Agentic Coding + Building Evals

Scout runs a patch tournament for AI-written code.

Scout is an eval-backed review layer for code produced by coding agents. It looks for hallucinated APIs, spec drift, and tests that pass without proving behavior. Then competing repair agents produce patches, a deterministic scorer ranks them, and a receipt captures the handoff.

Why this pathway

The selected hackathon path is Agentic Coding + Building Evals. Generic AI code review is already crowded. Scout is narrower: it evaluates the codebase you and your AI write together, and it can show a benchmark score against planted AI-code mistakes.

Pipeline

Load a GitHub repo or the deterministic demo://ai-written-code-seed fixture.
Run three specialist scouts in parallel.
Judge the findings, dedupe overlaps, and label verdicts.
Show seeded recall only when an answer key exists; otherwise show a live review summary.
Spawn Conservative, Idiomatic, and Robust repair agents for any finding.
Validate patch shape, apply candidates in a temp workspace, rank eligible repairs, and export a receipt.

Proof boundaries

Seeded demo

Offline fixture streams and seven planted mistakes. Scout can report recall, critical recall, precision, and gates.

Live target repo

Real model calls against a public repo that has a known answer key, so found and missed target issues stay visible.

Arbitrary live repo

No answer key is claimed. Scout reports confirmed, likely, and speculative findings without pretending they are benchmark recall.

Specialist scouts

Hallucination Scout

Finds fake imports, impossible APIs, and nonexistent helpers.

Spec Drift Scout

Finds comments, README claims, and names that lie about behavior.

Test Theater Scout

Finds tests that pass without proving meaningful behavior.

Seeded benchmark

Demo mode plants seven realistic AI-code mistakes: fake package import, nonexistent helper, raw email logging despite a redaction comment, permissive bearer parsing, missing rate limiting, a toBeTruthy() test, and a telemetry test that never checks whether PII is removed.
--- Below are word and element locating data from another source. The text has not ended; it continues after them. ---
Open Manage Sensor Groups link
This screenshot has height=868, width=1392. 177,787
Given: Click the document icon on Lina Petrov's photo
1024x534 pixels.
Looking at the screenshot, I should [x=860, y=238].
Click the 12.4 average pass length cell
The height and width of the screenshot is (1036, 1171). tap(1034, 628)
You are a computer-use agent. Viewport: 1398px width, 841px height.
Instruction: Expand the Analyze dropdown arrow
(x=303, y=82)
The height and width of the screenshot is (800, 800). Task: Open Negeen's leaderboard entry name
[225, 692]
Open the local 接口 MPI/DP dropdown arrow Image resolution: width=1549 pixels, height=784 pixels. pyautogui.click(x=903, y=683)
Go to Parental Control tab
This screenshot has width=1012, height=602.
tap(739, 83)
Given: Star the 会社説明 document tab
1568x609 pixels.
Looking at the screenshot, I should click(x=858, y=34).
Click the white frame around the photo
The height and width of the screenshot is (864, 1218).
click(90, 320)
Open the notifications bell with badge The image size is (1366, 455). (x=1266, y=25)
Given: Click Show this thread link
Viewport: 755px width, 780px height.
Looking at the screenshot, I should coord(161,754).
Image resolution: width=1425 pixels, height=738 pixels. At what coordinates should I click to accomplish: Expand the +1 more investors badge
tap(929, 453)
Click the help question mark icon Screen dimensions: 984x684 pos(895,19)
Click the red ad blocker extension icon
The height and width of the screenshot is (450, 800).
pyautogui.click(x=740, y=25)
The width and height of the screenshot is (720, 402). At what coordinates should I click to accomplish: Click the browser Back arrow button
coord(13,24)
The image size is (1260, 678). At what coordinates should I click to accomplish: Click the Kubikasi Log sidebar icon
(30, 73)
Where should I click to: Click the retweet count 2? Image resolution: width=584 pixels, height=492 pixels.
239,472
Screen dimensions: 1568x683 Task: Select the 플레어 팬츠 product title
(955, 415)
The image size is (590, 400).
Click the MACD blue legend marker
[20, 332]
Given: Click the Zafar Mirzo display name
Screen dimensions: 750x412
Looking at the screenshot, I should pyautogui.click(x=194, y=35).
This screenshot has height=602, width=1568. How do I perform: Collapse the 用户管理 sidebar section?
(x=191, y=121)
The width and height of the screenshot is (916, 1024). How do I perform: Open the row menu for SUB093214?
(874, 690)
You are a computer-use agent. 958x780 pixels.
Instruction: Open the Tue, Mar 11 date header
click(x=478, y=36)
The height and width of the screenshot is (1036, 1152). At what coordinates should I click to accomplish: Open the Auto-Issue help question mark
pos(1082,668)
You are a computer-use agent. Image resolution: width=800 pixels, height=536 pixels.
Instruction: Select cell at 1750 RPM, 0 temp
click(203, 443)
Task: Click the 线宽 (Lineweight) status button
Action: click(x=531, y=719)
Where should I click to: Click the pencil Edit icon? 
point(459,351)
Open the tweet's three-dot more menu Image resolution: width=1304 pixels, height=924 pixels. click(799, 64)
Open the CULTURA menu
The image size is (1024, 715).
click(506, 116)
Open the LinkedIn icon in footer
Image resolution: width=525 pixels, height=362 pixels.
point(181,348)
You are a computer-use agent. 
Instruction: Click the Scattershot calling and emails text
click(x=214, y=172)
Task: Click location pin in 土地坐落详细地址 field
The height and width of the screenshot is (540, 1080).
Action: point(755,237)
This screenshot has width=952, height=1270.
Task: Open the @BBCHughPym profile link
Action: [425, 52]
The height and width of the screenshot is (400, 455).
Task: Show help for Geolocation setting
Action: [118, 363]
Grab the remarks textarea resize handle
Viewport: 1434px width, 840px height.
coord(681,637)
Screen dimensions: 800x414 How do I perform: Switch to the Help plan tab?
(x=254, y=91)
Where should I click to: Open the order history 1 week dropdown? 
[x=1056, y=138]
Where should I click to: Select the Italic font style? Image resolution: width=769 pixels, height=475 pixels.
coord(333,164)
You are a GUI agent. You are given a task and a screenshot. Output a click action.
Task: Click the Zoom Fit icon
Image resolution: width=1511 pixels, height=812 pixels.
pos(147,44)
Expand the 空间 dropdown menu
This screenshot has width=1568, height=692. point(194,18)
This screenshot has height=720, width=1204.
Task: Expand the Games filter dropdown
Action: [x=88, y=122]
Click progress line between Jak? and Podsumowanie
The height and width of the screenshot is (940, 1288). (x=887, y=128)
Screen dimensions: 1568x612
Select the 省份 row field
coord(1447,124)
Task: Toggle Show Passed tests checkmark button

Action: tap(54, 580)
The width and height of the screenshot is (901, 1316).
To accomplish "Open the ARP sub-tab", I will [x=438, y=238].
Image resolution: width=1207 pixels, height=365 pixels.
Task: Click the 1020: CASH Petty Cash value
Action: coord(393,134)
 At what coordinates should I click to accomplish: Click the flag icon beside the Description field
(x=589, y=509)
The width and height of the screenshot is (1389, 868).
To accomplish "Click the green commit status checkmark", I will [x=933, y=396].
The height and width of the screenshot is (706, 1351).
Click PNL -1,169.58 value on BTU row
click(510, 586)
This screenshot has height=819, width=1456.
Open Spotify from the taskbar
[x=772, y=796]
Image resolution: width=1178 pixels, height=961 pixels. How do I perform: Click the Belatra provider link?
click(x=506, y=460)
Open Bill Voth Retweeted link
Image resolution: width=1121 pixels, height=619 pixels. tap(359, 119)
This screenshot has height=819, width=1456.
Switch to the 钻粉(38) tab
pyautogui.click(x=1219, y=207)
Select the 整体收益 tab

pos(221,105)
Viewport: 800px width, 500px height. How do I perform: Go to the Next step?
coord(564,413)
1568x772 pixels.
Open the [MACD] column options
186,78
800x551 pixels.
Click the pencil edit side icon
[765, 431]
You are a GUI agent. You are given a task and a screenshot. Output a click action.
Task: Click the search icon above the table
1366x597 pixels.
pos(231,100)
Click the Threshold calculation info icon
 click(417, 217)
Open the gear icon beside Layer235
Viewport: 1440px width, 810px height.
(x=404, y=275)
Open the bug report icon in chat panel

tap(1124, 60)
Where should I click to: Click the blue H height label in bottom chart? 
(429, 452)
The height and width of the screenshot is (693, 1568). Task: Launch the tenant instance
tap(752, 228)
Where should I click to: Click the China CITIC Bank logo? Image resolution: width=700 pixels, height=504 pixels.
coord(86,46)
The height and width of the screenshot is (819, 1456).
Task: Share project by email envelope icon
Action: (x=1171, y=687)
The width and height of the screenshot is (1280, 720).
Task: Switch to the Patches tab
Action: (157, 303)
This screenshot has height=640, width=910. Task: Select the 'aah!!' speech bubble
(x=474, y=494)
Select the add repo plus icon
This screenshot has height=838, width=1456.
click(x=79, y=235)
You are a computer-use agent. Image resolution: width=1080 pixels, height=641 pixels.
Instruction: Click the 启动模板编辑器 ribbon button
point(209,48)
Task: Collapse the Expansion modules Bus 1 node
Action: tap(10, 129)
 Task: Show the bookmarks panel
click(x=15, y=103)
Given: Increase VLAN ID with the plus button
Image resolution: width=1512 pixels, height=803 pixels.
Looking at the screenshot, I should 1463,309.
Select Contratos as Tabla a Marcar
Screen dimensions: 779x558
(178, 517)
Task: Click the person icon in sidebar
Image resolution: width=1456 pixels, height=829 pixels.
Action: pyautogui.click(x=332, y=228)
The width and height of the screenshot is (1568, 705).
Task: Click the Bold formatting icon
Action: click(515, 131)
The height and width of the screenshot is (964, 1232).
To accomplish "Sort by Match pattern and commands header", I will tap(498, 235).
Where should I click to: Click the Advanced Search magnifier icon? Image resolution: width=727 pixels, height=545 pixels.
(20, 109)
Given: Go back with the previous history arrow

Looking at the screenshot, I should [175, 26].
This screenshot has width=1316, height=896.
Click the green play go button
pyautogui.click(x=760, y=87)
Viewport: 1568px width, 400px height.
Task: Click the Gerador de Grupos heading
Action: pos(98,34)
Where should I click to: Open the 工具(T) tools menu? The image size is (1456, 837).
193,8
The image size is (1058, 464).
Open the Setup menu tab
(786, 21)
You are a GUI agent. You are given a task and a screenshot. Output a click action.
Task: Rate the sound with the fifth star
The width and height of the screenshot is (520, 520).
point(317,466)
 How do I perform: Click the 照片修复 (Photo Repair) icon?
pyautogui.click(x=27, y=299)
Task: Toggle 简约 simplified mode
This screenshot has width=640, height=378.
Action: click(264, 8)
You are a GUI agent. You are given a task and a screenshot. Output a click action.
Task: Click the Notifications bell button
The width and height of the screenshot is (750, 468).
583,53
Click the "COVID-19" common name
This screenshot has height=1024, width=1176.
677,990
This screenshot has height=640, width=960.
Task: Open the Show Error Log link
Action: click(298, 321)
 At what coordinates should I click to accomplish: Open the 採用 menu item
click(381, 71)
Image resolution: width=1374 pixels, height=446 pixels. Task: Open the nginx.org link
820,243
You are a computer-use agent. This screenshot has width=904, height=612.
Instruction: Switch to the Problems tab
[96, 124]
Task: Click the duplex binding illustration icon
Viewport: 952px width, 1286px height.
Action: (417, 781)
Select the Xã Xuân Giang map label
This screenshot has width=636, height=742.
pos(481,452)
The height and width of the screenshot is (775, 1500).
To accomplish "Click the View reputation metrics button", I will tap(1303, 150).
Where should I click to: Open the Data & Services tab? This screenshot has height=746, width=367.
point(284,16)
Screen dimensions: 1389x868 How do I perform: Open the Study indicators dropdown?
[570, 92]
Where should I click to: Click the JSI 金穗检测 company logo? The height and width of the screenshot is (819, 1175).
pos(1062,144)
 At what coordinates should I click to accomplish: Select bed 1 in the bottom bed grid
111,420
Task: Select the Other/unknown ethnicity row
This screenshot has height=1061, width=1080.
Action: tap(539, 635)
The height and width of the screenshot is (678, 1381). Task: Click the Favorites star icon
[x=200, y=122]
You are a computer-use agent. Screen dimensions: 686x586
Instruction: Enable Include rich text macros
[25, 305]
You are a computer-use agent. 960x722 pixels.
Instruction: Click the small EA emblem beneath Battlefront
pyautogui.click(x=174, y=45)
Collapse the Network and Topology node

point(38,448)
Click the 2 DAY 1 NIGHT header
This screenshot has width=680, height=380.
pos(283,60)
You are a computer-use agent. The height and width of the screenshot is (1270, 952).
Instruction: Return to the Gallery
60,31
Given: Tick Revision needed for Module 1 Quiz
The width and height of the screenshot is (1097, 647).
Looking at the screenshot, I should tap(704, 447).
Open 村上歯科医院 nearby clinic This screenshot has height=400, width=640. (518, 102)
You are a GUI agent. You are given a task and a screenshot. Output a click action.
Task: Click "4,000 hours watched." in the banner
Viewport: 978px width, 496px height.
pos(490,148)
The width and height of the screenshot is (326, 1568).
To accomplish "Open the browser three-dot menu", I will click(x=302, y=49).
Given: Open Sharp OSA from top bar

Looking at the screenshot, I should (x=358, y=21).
The judge separates confirmed, likely, and speculative findings so the demo can claim measured recall without hiding noise.

Repair agents

Conservative

Smallest possible diff. Surgical repair only.

Idiomatic

Align with existing contracts and repo conventions.

Robust

Fix the bug and prove the contract with tests.

Context budget

Live review keeps static scout rules at the front of each prompt and repo-specific context at the end. The app shows inspected files, estimated input tokens, stable prompt cache keys, and OpenAI usage metadata when the stream returns it, including cached input tokens.

Patch safety gate

Scout rejects malformed patch output before it can win. The scoring route requires a plain unified diff, applies each valid candidate in a temporary workspace, and marks failed applies, unavailable repo context, failed checks, or unsafe check commands as ineligible.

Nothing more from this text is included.